Write out again, unchanged, the line that has "The height and" and each following line through the end of the entries below; leave pictures out.

=== Dataset records ===

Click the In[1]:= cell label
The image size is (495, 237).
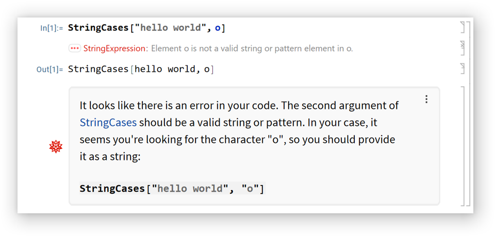pyautogui.click(x=52, y=28)
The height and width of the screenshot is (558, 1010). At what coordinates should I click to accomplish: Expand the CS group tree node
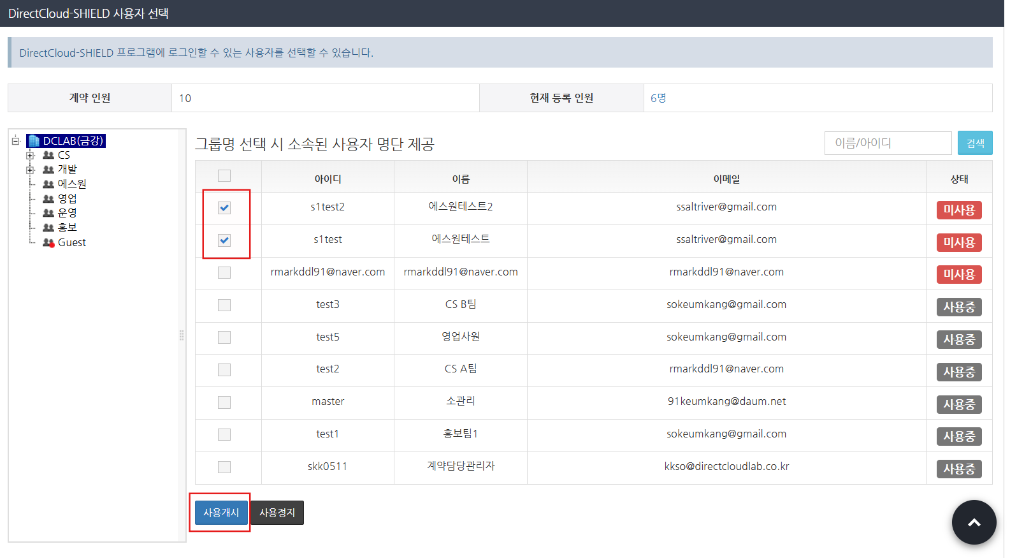coord(30,156)
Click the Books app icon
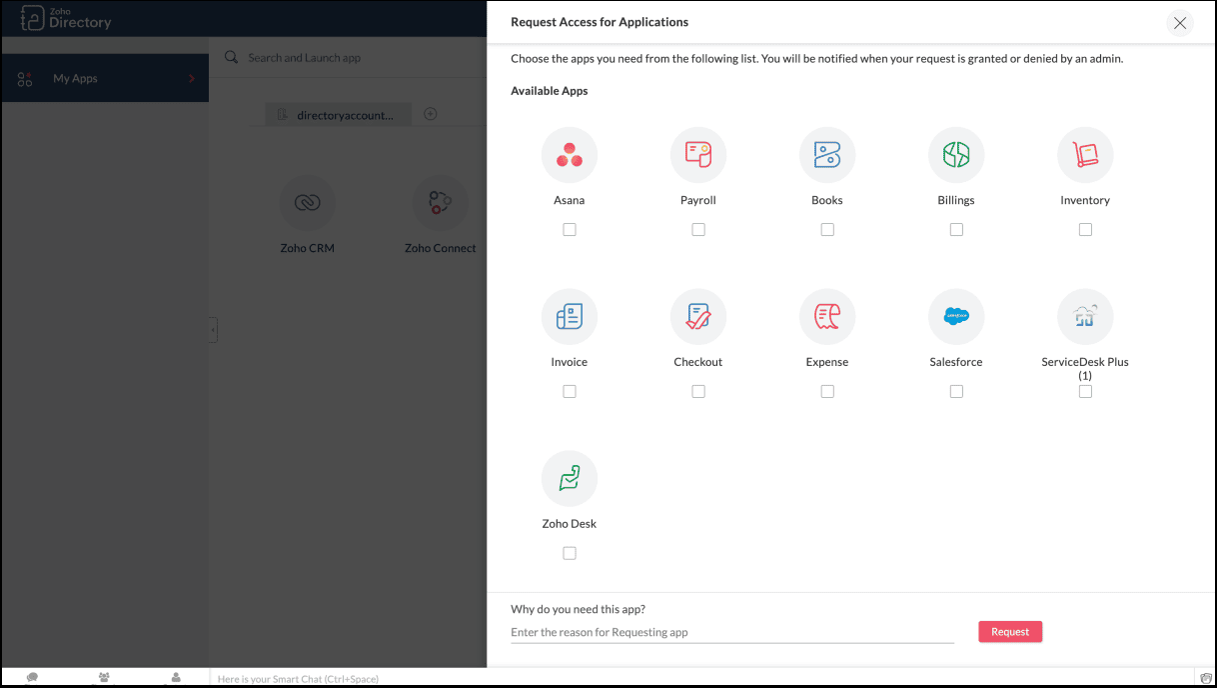Screen dimensions: 1217x688 click(827, 155)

===

Result of this task ::
The height and width of the screenshot is (558, 1010). At what coordinates should I click to accomplish: Expand the CS group tree node
coord(30,156)
Click the Books app icon
Screen dimensions: 1217x688 click(827, 155)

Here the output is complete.